Microsoft end-of-support products in 2026: Windows, Office, Exchange, SharePoint, PowerShell, .NET, Azure services

Microsoft’s 2026 End-of-Support Apocalypse – aka, “Another Day, Another Forced Upgrade”

Well, grab your helmets, sysadmins, because Microsoft’s decided that 2026 is the year they finally push your poor, overworked systems off a cliff. Yup, Redmond’s axe is swinging again—this time ending support for a parade of beloved (and ancient) products including Windows 10 LTSC 2016 & 2019, Office 2016 & 2019, Exchange 2019, SharePoint 2019, PowerShell 7.2, .NET 6, and a buffet of Azure services. Because heaven forbid we get more than five bloody years of peace before another wave of forced upgrades and compatibility nightmares hits like a ton of flaming servers.

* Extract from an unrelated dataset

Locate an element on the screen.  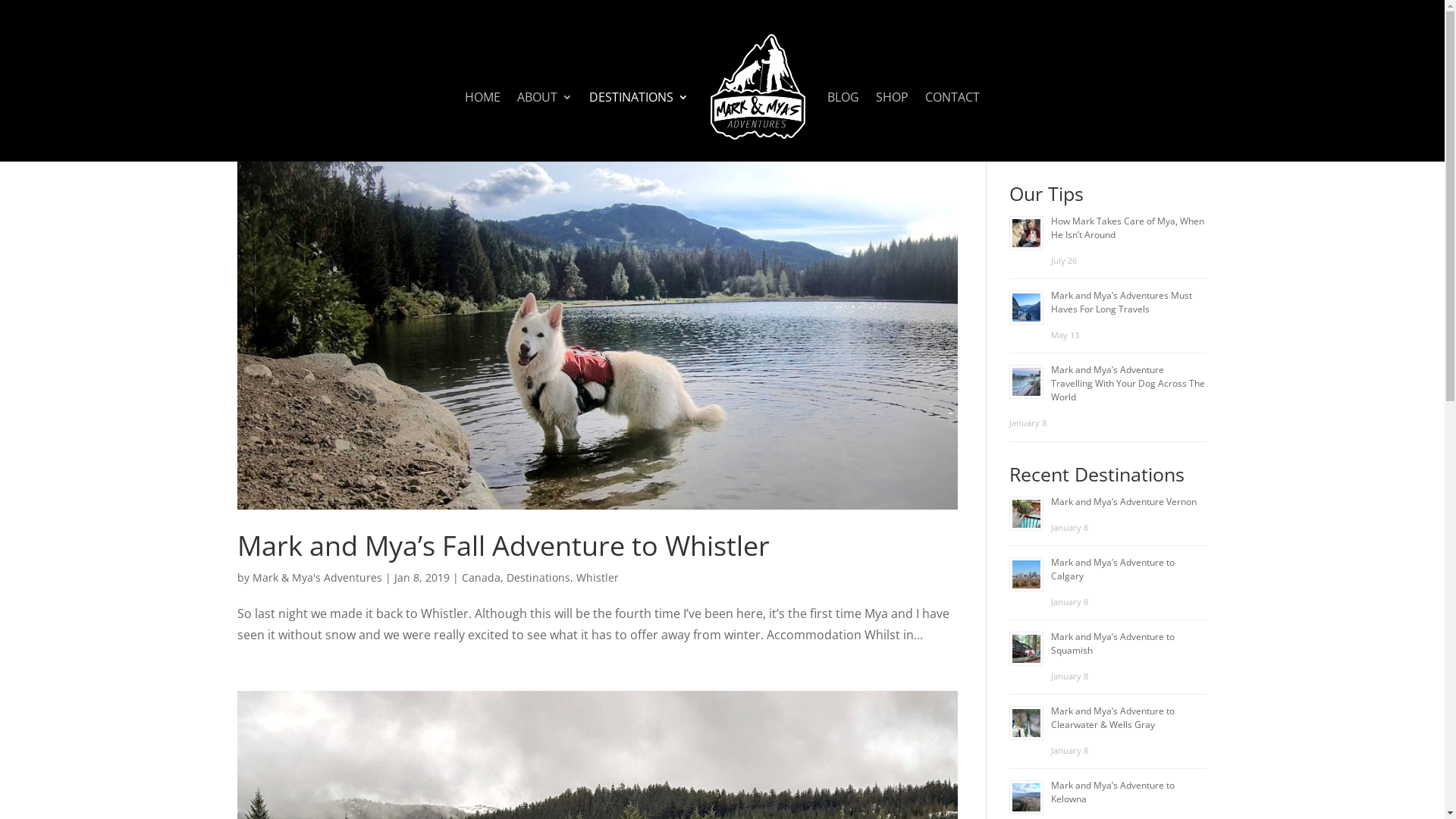
'Mark & Mya's Adventures' is located at coordinates (251, 577).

Windows 10 LTSC users, you’re screwed unless you fancy upgrading to 2021 or the 2024 mishap-with-a-background. Office 2016/2019? Dead. Time to rent your productivity tools forever through Microsoft 365 like a good little subscription drone. Exchange and SharePoint 2019 will get their last rites too, because apparently Microsoft can’t stand on-prem anything anymore. Move to Exchange Online or SharePoint Online they say—because who doesn’t love paying per user, per month, forever, for the privilege of giving up control?

PowerShell 7.2 and .NET 6 go poof as well, which means more “just-slightly-different” syntax adventures and dependency hell for every automation script you’ve ever written. And if you’re in Azure land – news flash – some services and APIs will vanish quicker than a helpdesk ticket marked “critical”.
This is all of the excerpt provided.